Records

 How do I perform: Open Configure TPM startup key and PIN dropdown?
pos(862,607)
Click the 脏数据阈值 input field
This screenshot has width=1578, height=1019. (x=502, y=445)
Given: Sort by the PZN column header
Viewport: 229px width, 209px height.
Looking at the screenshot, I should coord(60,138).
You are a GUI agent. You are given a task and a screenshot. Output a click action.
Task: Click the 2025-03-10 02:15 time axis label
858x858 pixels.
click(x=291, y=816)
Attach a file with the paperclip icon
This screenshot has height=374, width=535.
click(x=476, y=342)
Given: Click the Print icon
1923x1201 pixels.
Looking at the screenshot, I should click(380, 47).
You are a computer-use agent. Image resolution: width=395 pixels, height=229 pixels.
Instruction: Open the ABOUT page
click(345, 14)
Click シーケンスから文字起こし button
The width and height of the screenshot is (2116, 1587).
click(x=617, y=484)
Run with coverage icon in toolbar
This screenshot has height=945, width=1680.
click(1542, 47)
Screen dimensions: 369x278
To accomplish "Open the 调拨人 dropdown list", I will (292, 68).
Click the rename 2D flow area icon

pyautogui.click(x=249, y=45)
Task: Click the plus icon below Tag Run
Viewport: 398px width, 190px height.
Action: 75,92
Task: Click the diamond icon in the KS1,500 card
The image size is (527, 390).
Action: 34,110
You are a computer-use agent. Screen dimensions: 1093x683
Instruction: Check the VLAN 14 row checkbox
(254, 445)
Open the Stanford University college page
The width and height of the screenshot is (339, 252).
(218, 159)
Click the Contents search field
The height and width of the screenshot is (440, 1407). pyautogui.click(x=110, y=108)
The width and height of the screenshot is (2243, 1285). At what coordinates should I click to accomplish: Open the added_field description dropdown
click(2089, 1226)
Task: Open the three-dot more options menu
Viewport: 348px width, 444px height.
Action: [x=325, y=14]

▶ **Task directions**:
Reproduce the lines above verbatim, beginning with the line that contains "Click the Contents search field" and ending after the line that contains "click(2089, 1226)".

▶ **Finished answer**:
Click the Contents search field
The height and width of the screenshot is (440, 1407). pyautogui.click(x=110, y=108)
The width and height of the screenshot is (2243, 1285). At what coordinates should I click to accomplish: Open the added_field description dropdown
click(2089, 1226)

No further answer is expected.